Match the following-

LIST 1 LIST 2
1) Gross profit ratio a) Activity ratio
2) Quick ratio b) Solvency ratio
3) Total assets to debt ratio c) Profitability ratio
4) Working capital turnover ratio d) Liquidity ratio

 

Options:

1) c, 2) d, 3) b, 4) a

1) c, 2) b, 3) d, 4) a

1) a, 2) d, 3) b, 4) c

1) d, 2) c, 3) b, 4) a

Correct Answer:

1) c, 2) d, 3) b, 4) a

Explanation:

*Gross profit ratio-Profitability Ratios
The profitability or financial performance is mainly summarised in the statement of profit and loss. Profitability ratios are calculated to analyse the earning capacity of the business which is the outcome of utilisation of resources employed in the business. There is a close relationship between the profit and the efficiency with which the resources employed in the business are utilised. The various ratios which are commonly used to analyse the profitability of the business are: 1. Gross profit ratio 2. Operating ratio 3. Operating profit ratio 4. Net profit ratio 5. Return on Investment (ROI) or Return on Capital Employed (ROCE) 6. Return on Net Worth (RONW) 7. Earnings per share 8. Book value per share 9. Dividend payout ratio 10. Price earning ratio

* Quick ratio-Liquidity ratios
These ratios are calculated to measure the short-term solvency of the business, i.e. the firm’s ability to meet its current obligations. These are analysed by looking at the amounts of current assets and current liabilities in the balance sheet. The two ratios included in this category are current ratio and quick ratio.
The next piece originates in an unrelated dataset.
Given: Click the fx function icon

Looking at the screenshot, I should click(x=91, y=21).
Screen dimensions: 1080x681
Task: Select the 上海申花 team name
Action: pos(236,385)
* Total assets to debt ratio- Solvency Ratios
The persons who have advanced money to the business on long-term basis are interested in safety of their periodic payment of interest as well as the  repayment of principal amount at the end of the loan period. Solvency ratios are calculated to determine the ability of the business to service its debt in the long run. The following ratios are normally computed for evaluating solvency of the business. 1. Debt-Equity Ratio; 2. Debt to Capital Employed Ratio; 3. Proprietary Ratio; 4. Total Assets to Debt Ratio; 5. Interest Coverage Ratio.

* Working capital turnover ratio- Activity (or Turnover) Ratio
These ratios indicate the speed at which, activities of the business are being performed. The activity ratios express the number of times assets employed, or, for that matter, any constituent of assets, is turned into sales during an accounting period. Higher turnover ratio means better utilisation of assets and signifies improved efficiency and profitability, and as such are known as efficiency ratios. The important activity ratios calculated under this category are 1. Inventory Turnover; 2. Trade receivable Turnover; 3. Trade payable Turnover; 4. Investment (Net assets) Turnover 5. Fixed assets Turnover; and 6. Working capital Turnover.